EXERCISE TASK
Update the data starting with the line with "Given: Select the Store menu item" and going on through the line with "point(356,351)", replacing "refresh" with "reload" and leaving everything else unchanged.
● ● ● ● ●
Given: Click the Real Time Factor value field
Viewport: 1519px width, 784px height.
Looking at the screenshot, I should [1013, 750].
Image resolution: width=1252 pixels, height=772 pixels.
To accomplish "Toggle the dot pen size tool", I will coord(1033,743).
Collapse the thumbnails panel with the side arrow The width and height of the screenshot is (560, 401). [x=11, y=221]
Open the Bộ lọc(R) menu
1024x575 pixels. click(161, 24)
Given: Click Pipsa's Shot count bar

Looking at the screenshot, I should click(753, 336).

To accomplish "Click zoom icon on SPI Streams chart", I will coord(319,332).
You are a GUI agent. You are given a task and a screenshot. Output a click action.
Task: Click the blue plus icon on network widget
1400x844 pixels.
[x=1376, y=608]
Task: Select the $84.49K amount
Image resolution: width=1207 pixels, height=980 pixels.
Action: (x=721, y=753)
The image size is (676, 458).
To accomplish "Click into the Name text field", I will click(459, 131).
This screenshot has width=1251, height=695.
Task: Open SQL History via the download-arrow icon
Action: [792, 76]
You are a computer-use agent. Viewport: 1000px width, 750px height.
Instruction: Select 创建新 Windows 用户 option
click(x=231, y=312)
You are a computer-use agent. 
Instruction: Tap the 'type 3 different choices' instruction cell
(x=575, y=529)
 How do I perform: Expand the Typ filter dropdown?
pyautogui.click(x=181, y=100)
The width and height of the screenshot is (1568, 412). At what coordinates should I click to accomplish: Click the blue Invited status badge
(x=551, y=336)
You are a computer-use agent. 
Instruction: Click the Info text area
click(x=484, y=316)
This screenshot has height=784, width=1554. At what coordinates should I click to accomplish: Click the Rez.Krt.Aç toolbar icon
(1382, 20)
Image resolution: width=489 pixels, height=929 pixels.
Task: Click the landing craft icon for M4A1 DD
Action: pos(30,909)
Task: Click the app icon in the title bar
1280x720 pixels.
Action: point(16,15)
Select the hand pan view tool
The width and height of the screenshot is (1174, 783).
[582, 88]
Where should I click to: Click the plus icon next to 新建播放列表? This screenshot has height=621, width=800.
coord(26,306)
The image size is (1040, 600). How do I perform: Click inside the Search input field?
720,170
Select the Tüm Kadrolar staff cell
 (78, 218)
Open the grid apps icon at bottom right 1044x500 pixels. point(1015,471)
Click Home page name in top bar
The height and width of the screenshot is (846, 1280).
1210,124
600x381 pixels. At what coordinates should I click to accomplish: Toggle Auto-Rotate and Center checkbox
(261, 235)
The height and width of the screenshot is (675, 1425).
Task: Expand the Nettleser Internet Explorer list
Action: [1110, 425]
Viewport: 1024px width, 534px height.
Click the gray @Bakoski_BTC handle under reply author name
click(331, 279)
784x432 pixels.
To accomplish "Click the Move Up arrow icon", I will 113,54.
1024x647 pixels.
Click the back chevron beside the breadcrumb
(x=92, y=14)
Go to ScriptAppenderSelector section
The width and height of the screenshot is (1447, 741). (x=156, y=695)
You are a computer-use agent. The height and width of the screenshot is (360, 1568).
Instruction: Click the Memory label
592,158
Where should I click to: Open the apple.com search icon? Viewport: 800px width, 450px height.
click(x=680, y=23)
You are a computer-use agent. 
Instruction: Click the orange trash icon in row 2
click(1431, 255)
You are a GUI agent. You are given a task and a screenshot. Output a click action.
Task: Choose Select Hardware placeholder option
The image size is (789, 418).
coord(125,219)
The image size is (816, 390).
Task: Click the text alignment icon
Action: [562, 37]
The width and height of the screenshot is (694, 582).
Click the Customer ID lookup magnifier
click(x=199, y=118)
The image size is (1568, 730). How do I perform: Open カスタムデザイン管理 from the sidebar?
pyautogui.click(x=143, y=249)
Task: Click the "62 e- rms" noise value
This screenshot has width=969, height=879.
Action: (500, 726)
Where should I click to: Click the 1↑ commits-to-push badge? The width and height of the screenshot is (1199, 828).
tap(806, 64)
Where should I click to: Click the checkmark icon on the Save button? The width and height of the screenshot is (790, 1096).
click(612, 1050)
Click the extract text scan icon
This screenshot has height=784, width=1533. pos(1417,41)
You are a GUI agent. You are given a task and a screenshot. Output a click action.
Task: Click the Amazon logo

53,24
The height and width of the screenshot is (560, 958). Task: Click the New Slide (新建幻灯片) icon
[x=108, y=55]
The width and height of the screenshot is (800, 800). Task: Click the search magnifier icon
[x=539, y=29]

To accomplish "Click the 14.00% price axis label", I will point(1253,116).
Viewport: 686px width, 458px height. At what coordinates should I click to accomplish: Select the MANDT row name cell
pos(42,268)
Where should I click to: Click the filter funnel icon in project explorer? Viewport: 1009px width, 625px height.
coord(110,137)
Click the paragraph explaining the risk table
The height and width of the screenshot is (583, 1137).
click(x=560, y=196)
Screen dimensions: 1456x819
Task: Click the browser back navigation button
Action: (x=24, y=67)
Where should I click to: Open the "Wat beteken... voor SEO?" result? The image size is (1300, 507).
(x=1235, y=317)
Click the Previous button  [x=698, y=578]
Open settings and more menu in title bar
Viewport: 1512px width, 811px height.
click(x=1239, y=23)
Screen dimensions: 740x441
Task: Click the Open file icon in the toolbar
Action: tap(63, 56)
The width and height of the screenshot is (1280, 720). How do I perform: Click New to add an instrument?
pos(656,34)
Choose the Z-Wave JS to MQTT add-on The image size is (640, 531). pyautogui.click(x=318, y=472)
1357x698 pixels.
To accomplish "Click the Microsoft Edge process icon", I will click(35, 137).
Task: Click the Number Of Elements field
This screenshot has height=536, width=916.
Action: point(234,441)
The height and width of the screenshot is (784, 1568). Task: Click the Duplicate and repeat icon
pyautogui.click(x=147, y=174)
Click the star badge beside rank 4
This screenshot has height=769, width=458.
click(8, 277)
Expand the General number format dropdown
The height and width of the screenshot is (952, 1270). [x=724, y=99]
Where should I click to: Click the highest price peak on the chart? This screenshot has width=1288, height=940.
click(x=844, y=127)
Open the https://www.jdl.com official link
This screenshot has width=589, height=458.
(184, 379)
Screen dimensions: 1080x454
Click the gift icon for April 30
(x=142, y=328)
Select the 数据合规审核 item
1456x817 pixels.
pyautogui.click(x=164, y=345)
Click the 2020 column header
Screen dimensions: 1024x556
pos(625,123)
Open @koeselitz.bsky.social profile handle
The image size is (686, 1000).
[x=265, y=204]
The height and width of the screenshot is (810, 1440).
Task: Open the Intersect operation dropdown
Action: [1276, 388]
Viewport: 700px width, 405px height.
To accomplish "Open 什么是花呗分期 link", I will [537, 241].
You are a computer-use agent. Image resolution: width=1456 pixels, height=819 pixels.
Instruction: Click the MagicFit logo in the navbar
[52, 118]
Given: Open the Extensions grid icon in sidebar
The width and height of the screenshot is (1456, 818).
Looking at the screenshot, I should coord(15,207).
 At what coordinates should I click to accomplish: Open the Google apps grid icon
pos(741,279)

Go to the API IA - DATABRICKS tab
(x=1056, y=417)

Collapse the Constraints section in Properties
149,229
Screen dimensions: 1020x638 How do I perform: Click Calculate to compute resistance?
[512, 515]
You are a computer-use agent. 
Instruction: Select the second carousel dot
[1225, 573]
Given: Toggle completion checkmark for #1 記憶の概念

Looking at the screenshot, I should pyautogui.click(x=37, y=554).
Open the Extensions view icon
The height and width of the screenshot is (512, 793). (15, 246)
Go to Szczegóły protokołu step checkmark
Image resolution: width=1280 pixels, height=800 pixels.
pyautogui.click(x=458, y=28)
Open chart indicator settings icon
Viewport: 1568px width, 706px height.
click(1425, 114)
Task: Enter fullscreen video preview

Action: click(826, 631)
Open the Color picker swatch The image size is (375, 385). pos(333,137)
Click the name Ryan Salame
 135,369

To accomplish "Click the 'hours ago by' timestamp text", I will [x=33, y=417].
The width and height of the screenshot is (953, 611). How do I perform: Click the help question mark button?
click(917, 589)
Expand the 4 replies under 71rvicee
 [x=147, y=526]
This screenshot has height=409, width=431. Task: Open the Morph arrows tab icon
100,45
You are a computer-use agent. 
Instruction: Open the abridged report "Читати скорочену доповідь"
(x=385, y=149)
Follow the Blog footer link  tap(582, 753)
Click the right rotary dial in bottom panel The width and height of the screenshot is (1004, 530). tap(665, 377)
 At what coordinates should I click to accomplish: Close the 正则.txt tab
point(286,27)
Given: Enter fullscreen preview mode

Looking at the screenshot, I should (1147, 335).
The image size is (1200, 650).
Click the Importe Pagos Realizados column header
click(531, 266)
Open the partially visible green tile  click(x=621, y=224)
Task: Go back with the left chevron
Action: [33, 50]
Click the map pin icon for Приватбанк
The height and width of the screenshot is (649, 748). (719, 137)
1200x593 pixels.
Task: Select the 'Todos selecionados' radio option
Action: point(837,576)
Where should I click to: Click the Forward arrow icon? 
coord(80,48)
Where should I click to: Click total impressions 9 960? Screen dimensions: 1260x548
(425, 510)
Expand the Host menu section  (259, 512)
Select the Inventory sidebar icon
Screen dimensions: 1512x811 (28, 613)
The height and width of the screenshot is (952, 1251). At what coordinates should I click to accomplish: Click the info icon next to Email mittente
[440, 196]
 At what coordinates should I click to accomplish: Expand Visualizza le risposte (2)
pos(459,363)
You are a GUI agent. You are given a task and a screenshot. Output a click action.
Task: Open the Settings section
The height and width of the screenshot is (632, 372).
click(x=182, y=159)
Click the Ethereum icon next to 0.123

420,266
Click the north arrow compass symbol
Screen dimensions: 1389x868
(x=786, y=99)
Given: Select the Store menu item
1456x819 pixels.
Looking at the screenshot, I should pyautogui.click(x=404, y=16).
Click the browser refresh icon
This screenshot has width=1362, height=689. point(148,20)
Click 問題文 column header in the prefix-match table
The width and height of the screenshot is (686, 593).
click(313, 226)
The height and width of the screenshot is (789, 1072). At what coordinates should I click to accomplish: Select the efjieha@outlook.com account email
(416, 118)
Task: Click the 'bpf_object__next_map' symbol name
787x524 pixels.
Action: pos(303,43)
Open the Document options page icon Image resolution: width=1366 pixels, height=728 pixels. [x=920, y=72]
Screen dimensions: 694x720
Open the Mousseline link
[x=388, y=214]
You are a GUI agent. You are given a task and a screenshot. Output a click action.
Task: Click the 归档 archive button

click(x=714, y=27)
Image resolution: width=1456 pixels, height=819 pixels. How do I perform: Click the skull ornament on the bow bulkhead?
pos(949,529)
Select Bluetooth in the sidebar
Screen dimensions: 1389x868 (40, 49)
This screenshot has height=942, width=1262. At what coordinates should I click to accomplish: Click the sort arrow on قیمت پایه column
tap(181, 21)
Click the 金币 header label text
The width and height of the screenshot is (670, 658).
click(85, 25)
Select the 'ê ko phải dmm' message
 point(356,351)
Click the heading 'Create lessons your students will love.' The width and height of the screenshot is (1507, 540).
● ● ● ● ●
THE REPLY
Given: Select the Store menu item
1456x819 pixels.
Looking at the screenshot, I should pyautogui.click(x=404, y=16).
Click the browser reload icon
This screenshot has width=1362, height=689. point(148,20)
Click 問題文 column header in the prefix-match table
The width and height of the screenshot is (686, 593).
click(313, 226)
The height and width of the screenshot is (789, 1072). At what coordinates should I click to accomplish: Select the efjieha@outlook.com account email
(416, 118)
Task: Click the 'bpf_object__next_map' symbol name
787x524 pixels.
Action: pos(303,43)
Open the Document options page icon Image resolution: width=1366 pixels, height=728 pixels. [x=920, y=72]
Screen dimensions: 694x720
Open the Mousseline link
[x=388, y=214]
You are a GUI agent. You are given a task and a screenshot. Output a click action.
Task: Click the 归档 archive button

click(x=714, y=27)
Image resolution: width=1456 pixels, height=819 pixels. How do I perform: Click the skull ornament on the bow bulkhead?
pos(949,529)
Select Bluetooth in the sidebar
Screen dimensions: 1389x868 (40, 49)
This screenshot has height=942, width=1262. At what coordinates should I click to accomplish: Click the sort arrow on قیمت پایه column
tap(181, 21)
Click the 金币 header label text
The width and height of the screenshot is (670, 658).
click(85, 25)
Select the 'ê ko phải dmm' message
 point(356,351)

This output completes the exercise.